- Name: Schwarz Louisa
- Current institution: Faculty of Law, Management and Economics, Johannes Gutenberg University Mainz. Mainz, Germany -
- Email: louisa.schwarz@uni-mainz.de
- Biosketch:
As part of my doctoral research, I am engaged in the analysis of cancer registry data using machine learning (ML). The objective is to enhance the predictive power of medical events (survival, recurrence, progression) through the application of machine learning (ML). The ongoing work includes the conversion of categorical variables into numerical representations. Medical classifications, such as the TNM system, grading, or morphology, are essential for determining the stage of a cancer.
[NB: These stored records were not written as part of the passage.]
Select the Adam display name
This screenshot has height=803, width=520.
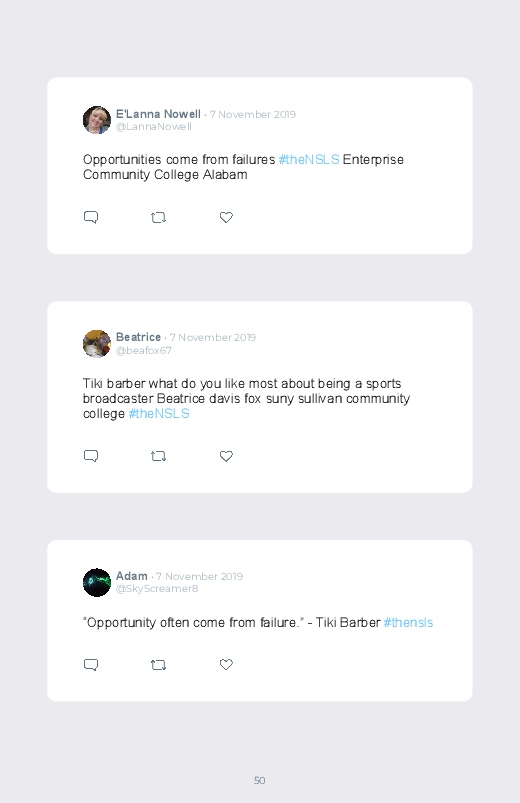pyautogui.click(x=132, y=576)

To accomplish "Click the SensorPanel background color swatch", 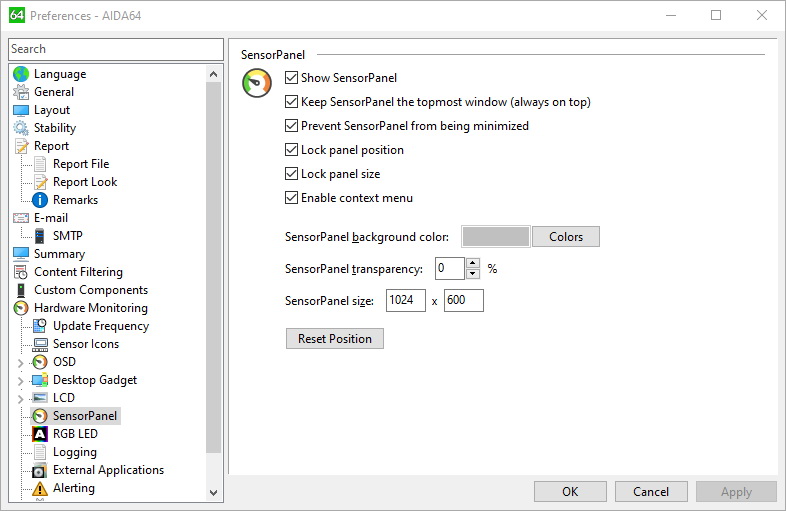I will pyautogui.click(x=496, y=237).
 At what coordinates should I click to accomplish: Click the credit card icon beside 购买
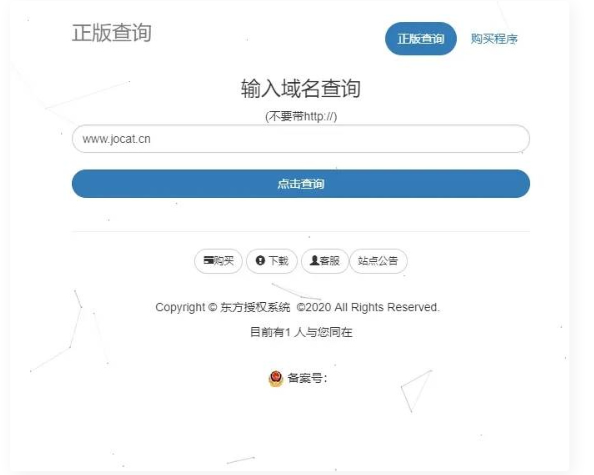point(209,261)
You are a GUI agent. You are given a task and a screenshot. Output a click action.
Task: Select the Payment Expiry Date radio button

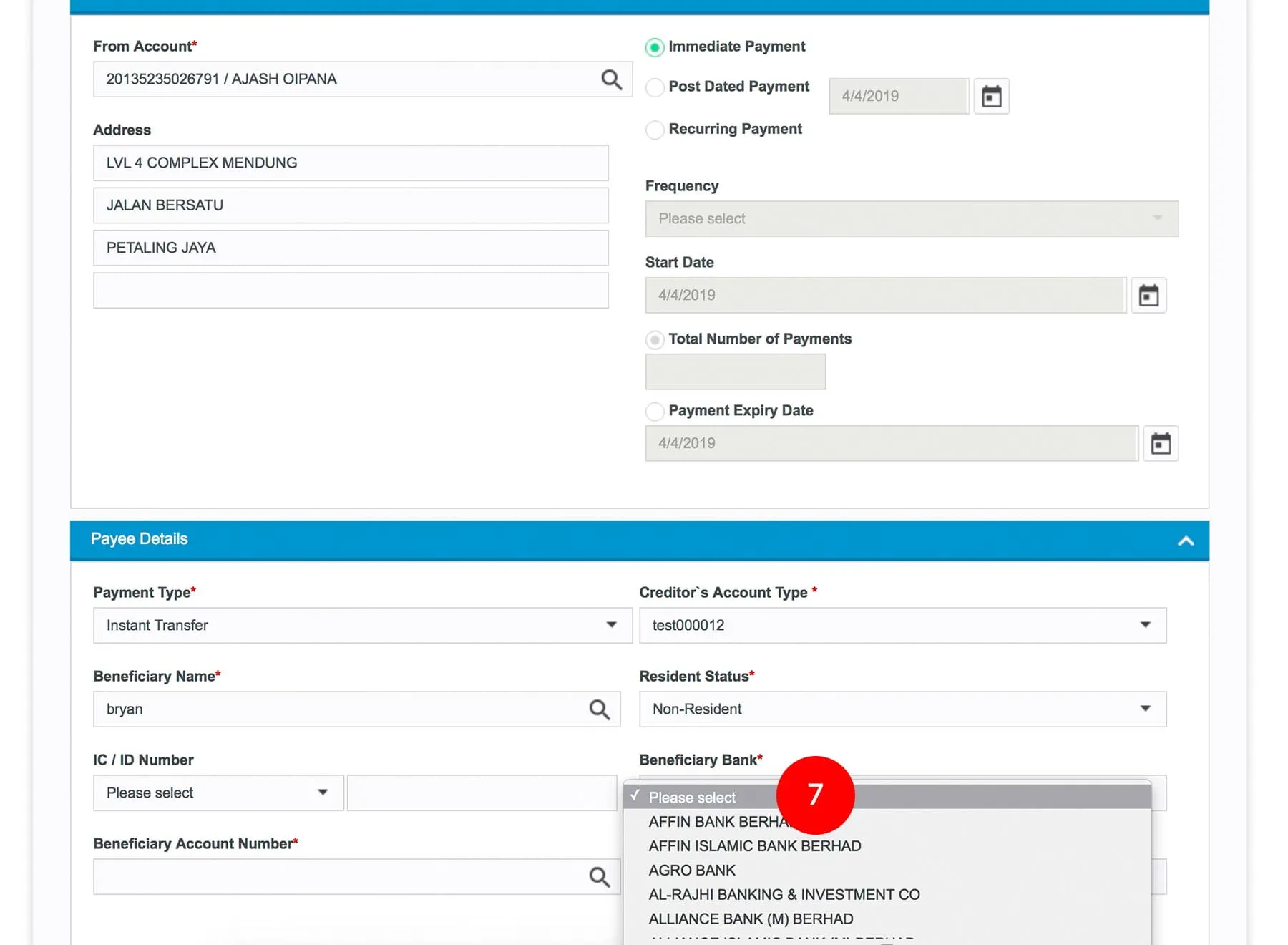pos(654,411)
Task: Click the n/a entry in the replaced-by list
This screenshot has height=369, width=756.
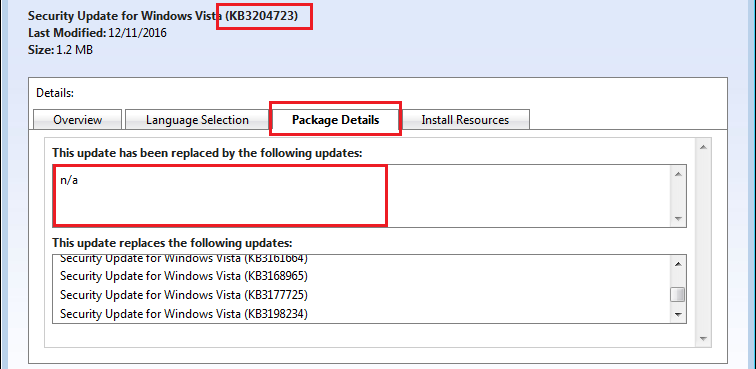Action: (69, 181)
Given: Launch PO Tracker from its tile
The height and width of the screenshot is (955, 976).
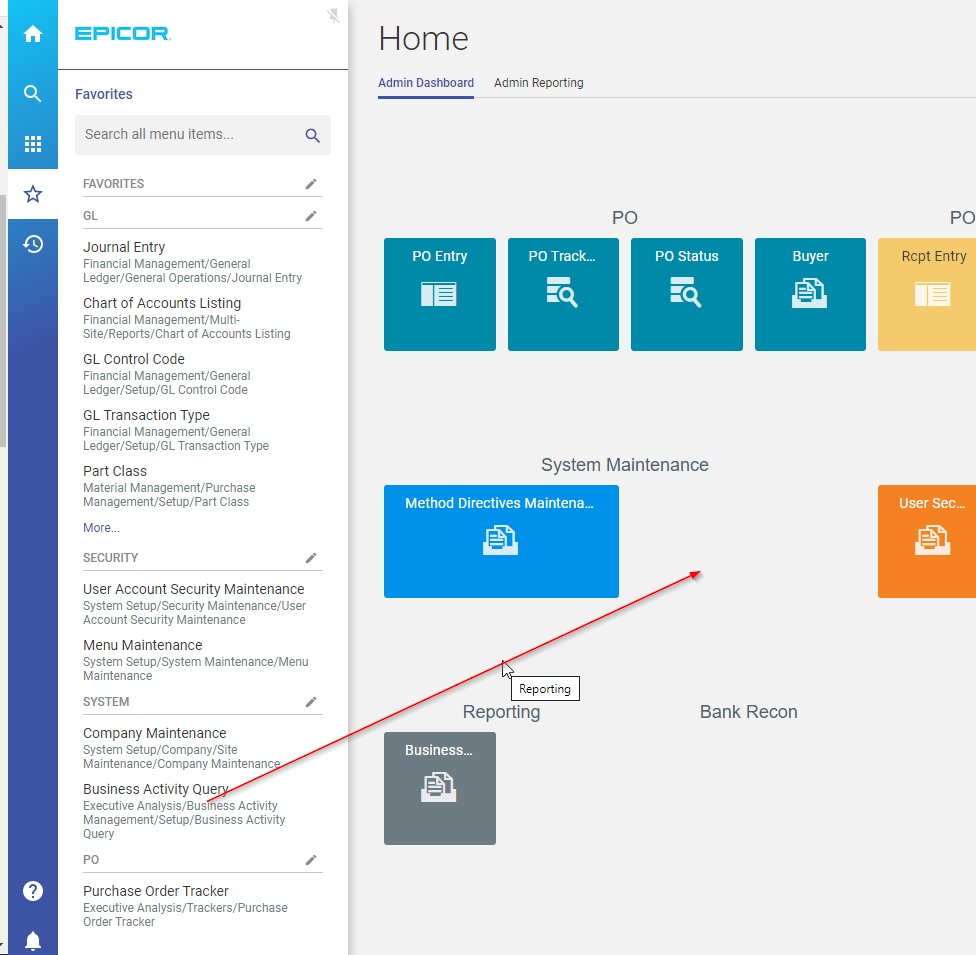Looking at the screenshot, I should [563, 294].
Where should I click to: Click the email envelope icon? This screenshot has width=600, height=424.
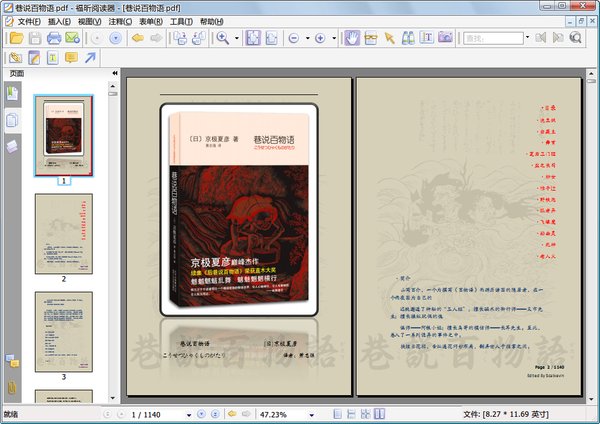coord(72,38)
However, these classifications are frequently unordered or ordered categorical features, whereas machine learning algorithms only process numerical values. However, the process of converting categories into numerical representations often results in the misrepresentation of those information. Accordingly, my doctoral studies concentrate on the development and implementation of ML-approaches for the goal of a more precise and accurate representation of cancer patient data within the latent feature space through numeric representations. This improved representation of oncological patient data is relevant. Firstly, clustering methods are more effective at identifying similar cancers, particularly in rare diseases, given that the quality of the clustering results depends largely on the selection of similarity measures and distance metrics. Secondly, an enhanced representation of cancer registry data in latent space enables more precise prediction of medical events in cancer through the application of ML, as it allows ML algorithms to more accurately identify structures and patterns within the data. Furthermore, improved visualization of cancer registry data facilitates the explanation of ML models (XAI), thereby enhancing their acceptance and trust. Through interdisciplinary collaboration and the exchange of medical experts and data analysts, innovative solutions for the analysis and interpretation of cancer registry data using ML can be developed.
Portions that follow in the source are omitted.